REQUIRED TASKS:
1. Answer these questions about the forum thread of redneck jokes:
(a) What name does the first quoted post give the clean-up period in its town?
(b) What did police decide about the bike the neighbor would not return?
(c) What is the favorite redneck phrase given in the last line?
2. Proceed with the forum thread of redneck jokes, writing on from its last line.

Mom's first trip in the car since coming home from the hospital went well, but I think it made me more tired than it made her. Hope you're all well. Night night.
 
If your family tree does not fork... you might be a redneck.
 

BeanoC said:
We have the same thing here, Johnna."May clean-up week"... You can either leave extra stuff out with the garbage, or hall it over to the city yard. They'll take tires, fridges; anything, no charge. But there is enough of that, um, 'element' in this town that if you leave anything outside for more than 4 minutes, it's gone - even if you weren't disposing it! :rotfl2:

Uh huh - there was a bit in the Tracy Press - police blotter. Apparently a DH placed DS's bike out too near the trash and a neighbor took it thinking it was being disposed of.

Said neighbor refused to return the bike when the mistake was noticed.

Police decided it was a "civil matter"

I love this town!!
 
BeanoC said:
If you can misplace your car in your front lawn, you might be a redneck.

But no, Johnna, it's not rednecks that take yer junk here. It's... someone else. I must be politically correct here! I'm a guessin' you can figure it out! ;)

10-4 go buddy - I gotcha - same here.
 
ophie ! So glad to see you, dear. Sounds like mom is comin' along ok? :)

See you next week!! :cheer2:

If you see an ad that says "Say no to crack" and it reminds you to pull up your pants, you might be a redneck.
 
IF your Wife's hairdo has ever been destroyed by a ceiling fan....


you might be a redneck...



OPHIE!!!!! :love: :love: :love: :grouphug: :grouphug: :grouphug:
 
IF you think a six-pack and a bug zapper is quality entertainment...


you might be a redneck....

BEANO!!!!
 
BeanoC said:
If your family tree does not fork... you might be a redneck.
That's true. It's also true that if your bicycle has a gun rack, you might be a redneck.

You might also be a redneck if you are on a first-name basis with the local taxidermist.
 
IF you've lost more than 2 teeth opening beer bottles....


you might be a redneck
 
Hmmmm.... I think I AM the local taxidermist!!

Ok that was bad. :rotfl2:

Favorite redneck phrase: "Used 'ta could."

(Collected data entries)
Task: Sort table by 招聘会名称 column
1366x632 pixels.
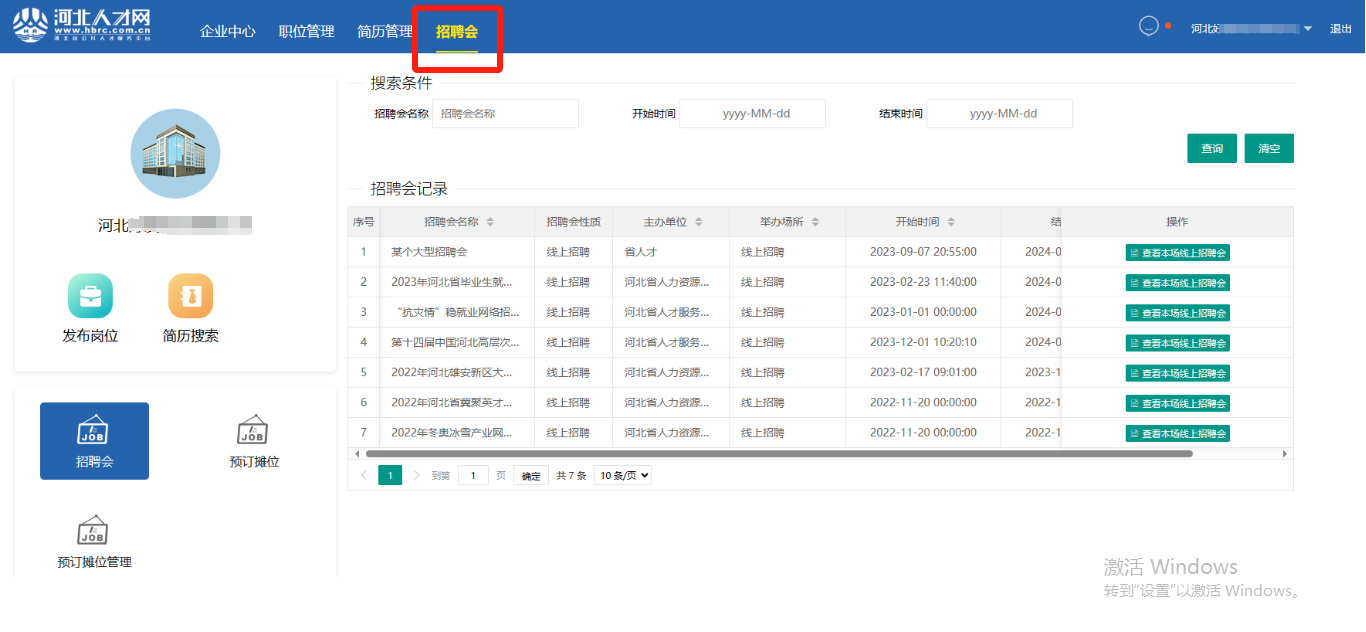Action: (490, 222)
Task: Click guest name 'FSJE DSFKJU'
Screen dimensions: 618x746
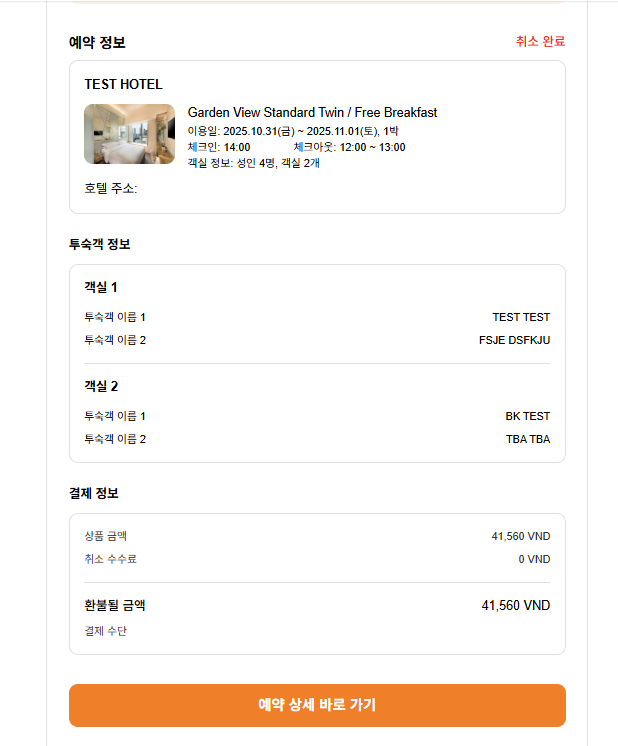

ANSWER LIST:
1.
(a) "May clean-up week"
(b) That it was a "civil matter"
(c) "Used 'ta could."

2.
"Can you still dance?" "Nah, but I used 'ta could".

"Gimme a minute, I might could again"!
 
HHHHHHHHHHEEEEEEEELLLLLLLLLLLLLLLOOOOOOOOOOOOOOOOOO!!!!!
party1.gif
 
IF you helped your cousin move his refrigerator, and the grass underneath it has turned yellow...


you just might be a redneck...
 
BeanoC said:
ophie ! So glad to see you, dear. Sounds like mom is comin' along ok? :)

See you next week!! :cheer2:
lol... I actually need this vacation now. She's doing alright. Her foot's still kinda swollen so she's still hobbling. First Dr's appt is next Tues. They'll check her stitches, etc from the hand surgery. But overall she's okay. She's in good spirits and she isn't as emotional as she was when she first got home. I think she's getting worried though about what she'll do when I leave.

Oh... I need everyone's help. Mom's going to be "Hospital Patient Barbie" for Halloween. I need ideas about what a hospital patient Barbie would look like. Got a few ideas already (i.e., Barbie's friends Skipper & Malibu Stacy signing the cast), but I need more. Who are Barbie's other friends? Okay people... there's your assignment for all your chatting on Wednesday.
 
Ophie: Can you get some green scrubs, and a blonde wig with braids????
 
Soccermom-Cheri said:
holy cow! 6 posts while I'm typing 1? is it my typing? :rotfl:






If people can post 6 times to your 1....


you might be a redneck......



jest joshing ya!!!! :rolleyes:
 
Well, I'd definately suspect you of being a redneck if you were shooting pool when any of your children were born.

Or, if your mother has "ammo" on her Christmas list.

Or, (Beano, this one's for you), you've ever worn shorts to a funeral home.

Or, if your mother has ever stomped into the house and announced that "the feud is back on!!"
 
Redneck Barbie:This pale model comes dressed in her own Wrangler jeans, two sizes too small, a NASCAR shirt, and Tweety Bird tattoo on her shoulder. She has a six-pack of Coors Light and a Hank Williams, Jr. CD set. She can spit over 5 feet and kick mullet-haired Ken's a** when she is drunk. Purchase her pickup truck separately and get a confederate flag bumper sticker absolutely free.